How close to the edge do you write? How far ahead in your story could you put into words and sentences, if you could type like Superman, before you’d have to stop and figure out what to do next?
Maybe we should think of a story in the process of being written as having two sections. The first section is the part of the story where you can – and must – find the concrete words and sentences to draw your ideas out and onto the glowing screen or the sheet of paper on your desk. The second section is further out. It’s the part of the story that you know you’re heading towards, but do not know enough yet to put it into concrete sentences.
How wide this first section is probably varies by the type of writer you are. Planners who have outlined, bullet pointed, and profiled their characters down to the minutiae could, if they were Superman, type the whole book without pausing. Pantsers, on the other hand, Superman or not, might only know enough about their story to speed type to the next paragraph, or the end of the chapter. I suppose most of us fall somewhere between these two extremes. I know I do – I do all my story outlining and choreographing of the scenes in my head, save for timelines which I put on paper to better keep track of those important details.

SOURCE MATERIAL:
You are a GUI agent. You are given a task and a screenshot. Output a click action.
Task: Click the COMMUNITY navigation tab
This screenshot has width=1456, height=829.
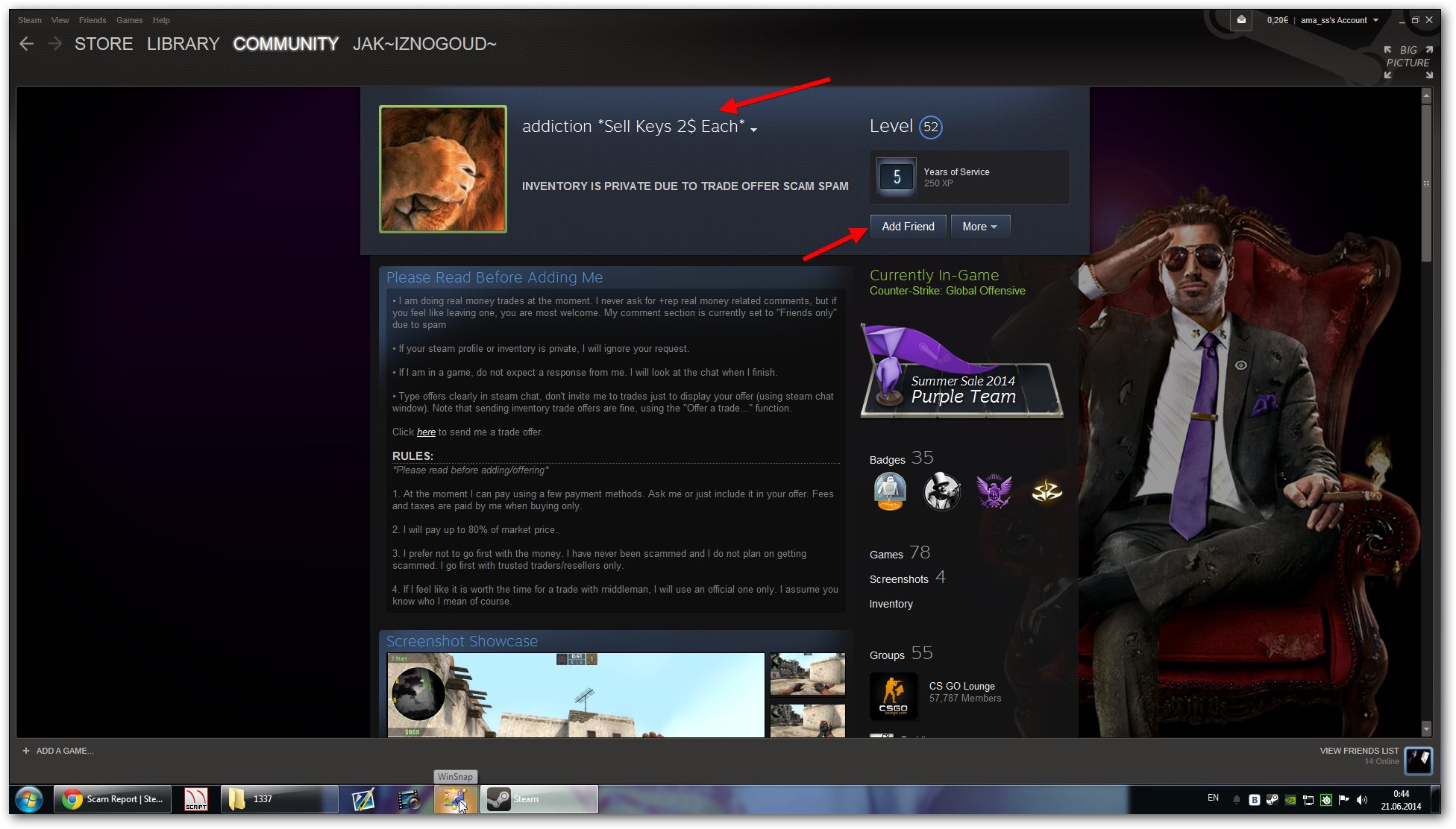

WRITTEN PROBLEM: Return the portion of the text on writing ahead in a story between "How wide this" and "those important details.", inclusive, copied exactly.

ANSWER TO THIS EXERCISE:
How wide this first section is probably varies by the type of writer you are. Planners who have outlined, bullet pointed, and profiled their characters down to the minutiae could, if they were Superman, type the whole book without pausing. Pantsers, on the other hand, Superman or not, might only know enough about their story to speed type to the next paragraph, or the end of the chapter. I suppose most of us fall somewhere between these two extremes. I know I do – I do all my story outlining and choreographing of the scenes in my head, save for timelines which I put on paper to better keep track of those important details.